» Document source:
Tant que l’opacité perdure, la situation semble partout dans l’impasse. Le « gouvernement de mission » à qui serait revenue la tâche urgente d’engager les réformes qui s’imposent n’a toujours pas vu le jour. De très nombreuses familles libanaises sont ruinées, les dépôts bancaires sont gelés, la pauvreté gagne du terrain, les services publics s’effondrent, mais la priorité pour les responsables politiques semble être de ne pas s’aventurer à déranger des pratiques établies ; est-ce pour éviter que des questions soient enfin posées, de petits arrangements enfin dénoncés, ou des comptes bancaires enfin inspectés ? La Banque centrale du Liban vient de faire échouer la mission d’audit qui la visait. Cet audit aurait permis une évaluation réelle de l’état financier du pays ; il aurait aussi fait toute la lumière sur le blanchiment d’argent, les détournements de fonds publics ou de subventions internationales… Le Hezbollah fermerait-il les yeux sur la corruption d’autres membres de l’oligarchie, qui tolérerait en retour la présence de ses milices armées ? À un tel jeu de donnant-donnant, le grand perdant ne peut être que le peuple libanais… Depuis plus d’un an, d’immenses cortèges de manifestants expriment pacifiquement leur aspiration au changement. Il est temps qu’ils soient entendus.

À l’heure où ceux-ci aspirent plus que jamais à reconquérir leur souveraineté et à relever leur pays mis à genoux par les crises successives, notre devoir en tant que Français et Européens n’est pas d’ajouter une ingérence supplémentaire à celles qui compromettent déjà l’équilibre interne du pays, mais de leur prêter main forte, de leur porter secours s’ils nous le demandent, de mener avec eux, et par les moyens qui sont modestement mais spécifiquement nôtres, l’indispensable lutte contre la corruption.

» Données fournies:
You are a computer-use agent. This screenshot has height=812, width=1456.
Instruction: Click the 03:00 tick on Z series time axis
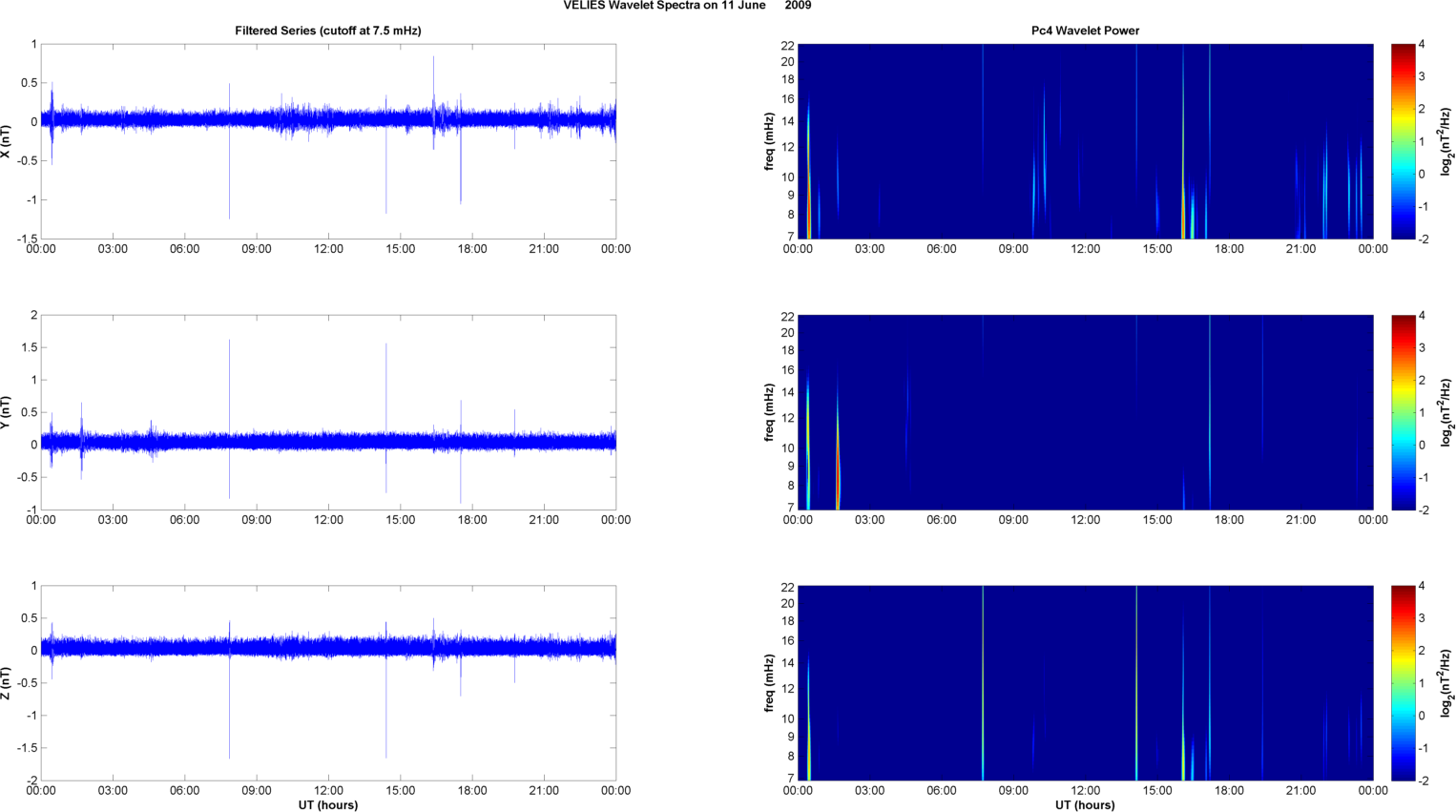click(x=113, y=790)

==

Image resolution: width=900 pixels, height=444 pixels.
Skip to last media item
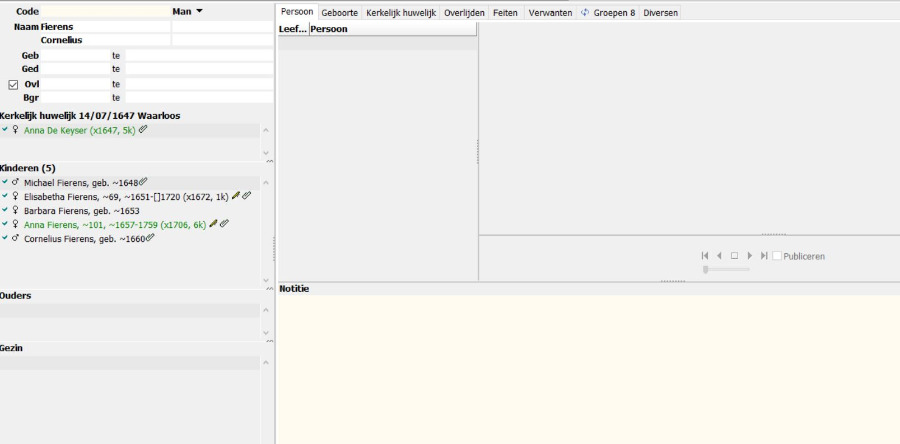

» Consigne: Veuillez citer mot pour mot le passage du texte sur le Liban qui va de « À l’heure où » à « contre la corruption. ».

» Réponse ci-dessous:
À l’heure où ceux-ci aspirent plus que jamais à reconquérir leur souveraineté et à relever leur pays mis à genoux par les crises successives, notre devoir en tant que Français et Européens n’est pas d’ajouter une ingérence supplémentaire à celles qui compromettent déjà l’équilibre interne du pays, mais de leur prêter main forte, de leur porter secours s’ils nous le demandent, de mener avec eux, et par les moyens qui sont modestement mais spécifiquement nôtres, l’indispensable lutte contre la corruption.